**Text segment:**

I switched from a recurve this year. I just purchased a Hoyt 38 Pro with the 3000 limbs, and can shoot it instinctive with great accuracy. I will no doubt be hunting with it this fall.


----------



## neo71665 (Jul 26, 2007)

This is my first year of shooting with sights of 20 years of shooting. I learnt to shoot that was and still pull out one of my old compounds to do it. My hunting rig has sights and I like it better now that way.


----------



## GuyWithBow (Feb 21, 2007)

Reading this thread makes me mourn my aging eyes. Got glasses for permenent wear this year and screwed my instinctive shooting style up (changed my anchor point dramatically), so have sights of one kind or another on all three of my hunting bows this season.

I have tried several "sightless" aiming systems over the years and enjoyed my version of instictive the best (was actually arc shooting I think), but had the greastest accuracy with 3-under gap-shooting. If have more time next year and can work something out for my two new eyes, will try to go back to one of those two.


----------



## toxo (Jun 19, 2002)

**Provided material:**
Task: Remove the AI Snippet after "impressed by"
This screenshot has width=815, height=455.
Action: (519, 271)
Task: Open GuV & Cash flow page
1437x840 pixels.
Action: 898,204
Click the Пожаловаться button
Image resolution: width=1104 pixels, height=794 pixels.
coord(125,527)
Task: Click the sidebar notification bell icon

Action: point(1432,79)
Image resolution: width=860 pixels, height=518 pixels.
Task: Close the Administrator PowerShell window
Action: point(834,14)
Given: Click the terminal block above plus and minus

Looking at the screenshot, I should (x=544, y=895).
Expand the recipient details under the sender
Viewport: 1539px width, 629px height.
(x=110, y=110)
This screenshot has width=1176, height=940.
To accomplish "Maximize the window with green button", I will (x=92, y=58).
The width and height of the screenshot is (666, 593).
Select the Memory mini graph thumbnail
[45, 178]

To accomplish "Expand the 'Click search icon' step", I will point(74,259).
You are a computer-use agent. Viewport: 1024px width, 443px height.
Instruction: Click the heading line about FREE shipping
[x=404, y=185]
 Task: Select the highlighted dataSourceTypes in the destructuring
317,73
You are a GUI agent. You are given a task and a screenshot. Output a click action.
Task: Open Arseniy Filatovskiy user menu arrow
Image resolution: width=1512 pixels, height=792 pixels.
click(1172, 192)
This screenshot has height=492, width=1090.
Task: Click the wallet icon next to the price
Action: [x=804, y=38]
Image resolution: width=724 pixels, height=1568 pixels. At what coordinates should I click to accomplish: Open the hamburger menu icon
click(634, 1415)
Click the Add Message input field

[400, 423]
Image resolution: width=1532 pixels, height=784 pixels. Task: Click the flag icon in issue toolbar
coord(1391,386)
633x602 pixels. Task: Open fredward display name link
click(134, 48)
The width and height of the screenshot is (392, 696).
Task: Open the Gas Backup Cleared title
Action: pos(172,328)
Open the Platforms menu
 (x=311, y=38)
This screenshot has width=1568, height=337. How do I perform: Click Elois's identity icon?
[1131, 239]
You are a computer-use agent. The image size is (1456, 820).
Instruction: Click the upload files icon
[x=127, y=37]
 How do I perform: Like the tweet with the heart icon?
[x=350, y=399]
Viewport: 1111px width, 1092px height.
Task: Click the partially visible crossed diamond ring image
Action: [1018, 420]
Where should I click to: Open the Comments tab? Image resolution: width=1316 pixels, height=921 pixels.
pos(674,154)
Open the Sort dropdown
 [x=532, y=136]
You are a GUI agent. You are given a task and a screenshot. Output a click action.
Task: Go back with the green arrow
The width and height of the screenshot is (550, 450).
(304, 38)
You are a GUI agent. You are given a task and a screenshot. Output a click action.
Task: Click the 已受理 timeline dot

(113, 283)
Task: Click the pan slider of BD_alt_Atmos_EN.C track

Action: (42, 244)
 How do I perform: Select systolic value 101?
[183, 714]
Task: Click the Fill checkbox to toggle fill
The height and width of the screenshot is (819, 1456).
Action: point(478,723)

**What you will do:**
a: List every username that appears as a post header in the archery forum thread.
b: Carry on the archery forum thread from the point where it stops.

**Answers below:**
a: neo71665, GuyWithBow, toxo

b:
*Instinctive?*

I love to shoot flying geese and ducks shooting fingers and instinctive. I did instinctive shoting in the 50s and 60s. and got weaned on it. As my eyes got worse I went to sight pins on my compound, but even now I still shoot instinctive on my recurves as Fred Bear showed me how personally!!!!!!!!!


----------



## star (Jul 30, 2002)

archer_nm said:


> Hey MD 725, use your compound without a sight, you can get very good with a little practice. I have been sightless for most of 34 years and have done very well in national and Sectional competition and a mighty fine hunter as well I went back to sightless about midway this summer, just needed a clicker (barebow style). You will get more out of your shooting this way... Besides you have the best Bow on the Market.. Get a Septer4 you won't regret it..


Hey Bob hows it going ?glad to see someone here from Albuq. how did u do for the summer league at SCBA?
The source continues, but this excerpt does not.